Starting Young to Build an Impressive Nest Egg

When most people think about retirement savings, they generally visualize mature adults who are well into middle age and starting to looking forward to slowing down and enjoying their golden years.

But the truth is that it’s never too early to start saving for retirement, and teenagers and young adults who are aware of the many benefits of long-term savings and start saving early do themselves a great service. By including their own long-term future in their priorities instead of just focusing on the here and now, they give themselves the opportunity to save a significant amount over the years.

Roth IRA for Young People

For younger retirement savers, the best option is generally considered to be putting their money into a nondeductible Roth IRA. The Roth IRA has the benefit of tax-free accumulation. Additionally, it offers the advantage of eligibility when their income as a new wage earner is generally lower. Later in their savings career they are far more likely to need to use other savings vehicles that offer tax deductions.

Convincing a young person of the benefits of saving for retirement is often a challenge. Few teens or young adults are likely to think about retirement when they are just starting out, but family members can get them started by making contributions into a Roth IRA on their behalf.

Family Members Can Contribute

By establishing these accounts and making contributions to honor graduations, birthdays, and other achievements, the fund can quickly begin to grow. Parents, grandparents and others are able to make contributions equal to whatever earnings the child makes up to the maximum contribution limit, and this means that even a 17-year old whose summer job has yielded just $1,500 in earnings can have that amount of contribution deposited into their Roth IRA, where it will grow exponentially for their future needs.

This brings up a key point about a Roth IRA. In order to establish this type of account, the young adult must have earned income from employment rather than through investments. Whether their employment is a full time job or working part-time during the summer, they can contribute as much as they earn, up to a maximum of $5,500.

Contributions made into a teen or young adult’s Roth IRA by a parent or other interested party must keep in mind that once deposited, those assets are available to them and belong to them. They are able to take the funds out – in part or in full - whenever they want without having to ask anybody’s permission, and they will be subject to tax liabilities as a result of the early withdrawal.
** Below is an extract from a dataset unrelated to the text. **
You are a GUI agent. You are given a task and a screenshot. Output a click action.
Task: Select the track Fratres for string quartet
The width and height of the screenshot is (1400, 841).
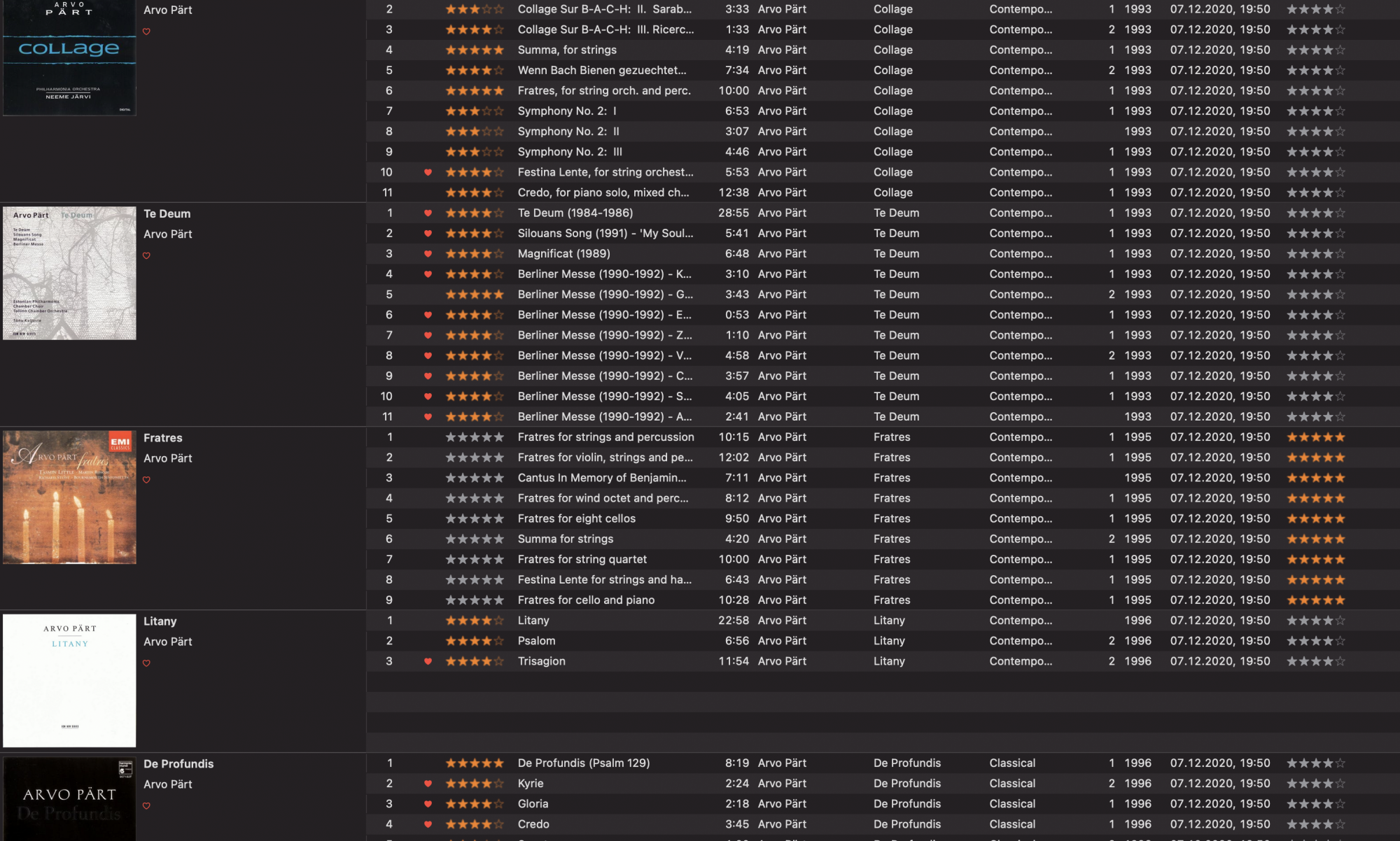tap(582, 559)
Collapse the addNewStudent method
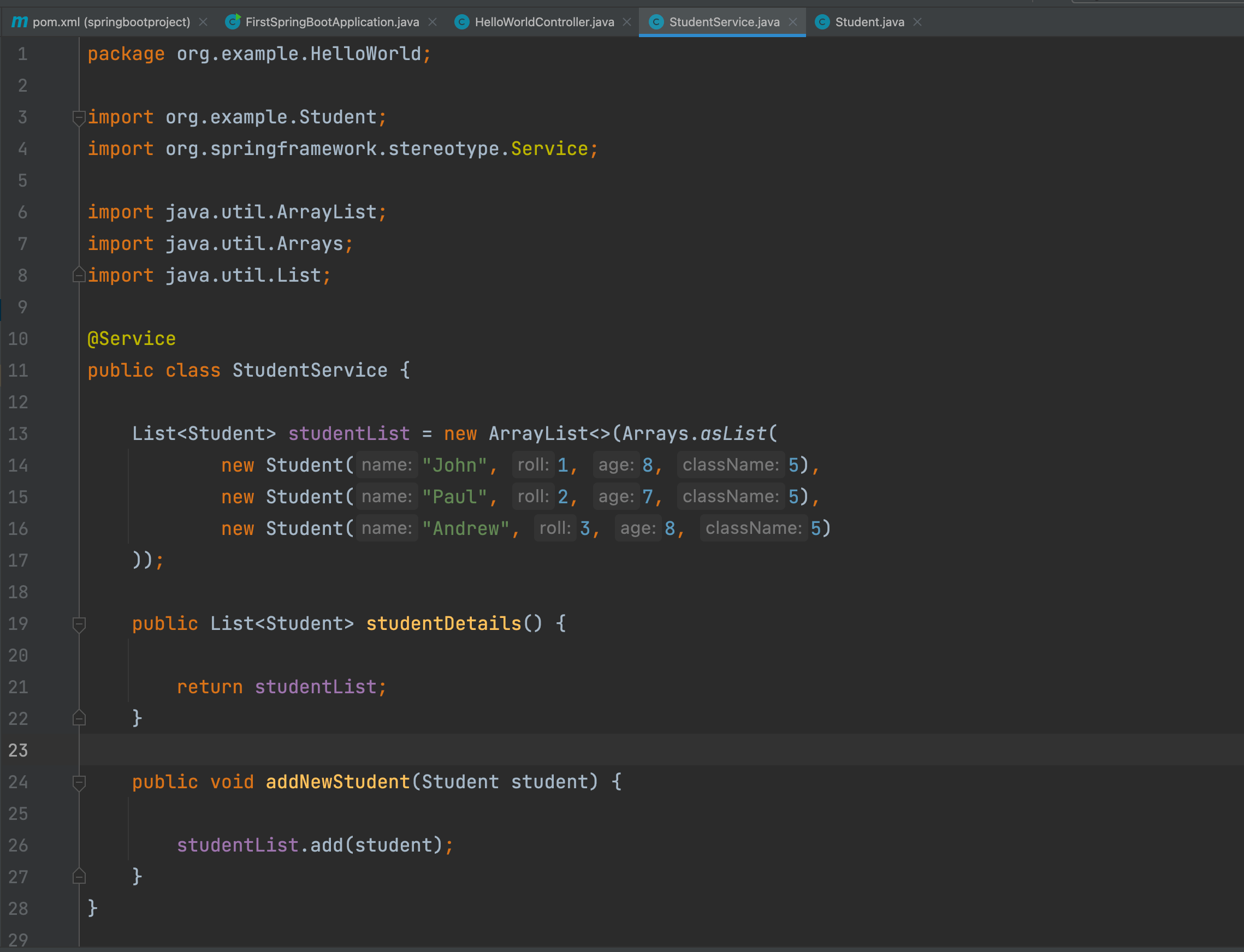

Parents trying to convince their children of the value of starting to save early might want to share the following chart: It shows the value of a Roth IRA into which a $1,000 contribution is made each year between the time that they are 17 and the time that they are 26. The chart shows a variety of interest rates, but all outcomes make it clear that money that is saved early can grow significantly. 



This should not only make an impression on the child, but also on any adult who is considering an appropriate gift for young person in their life. Those who are thinking about contributing to an IRA for another person should keep in mind that these gifts are not deductible contributions for the donor, and that they count towards the annual $14,000 gift exclusion.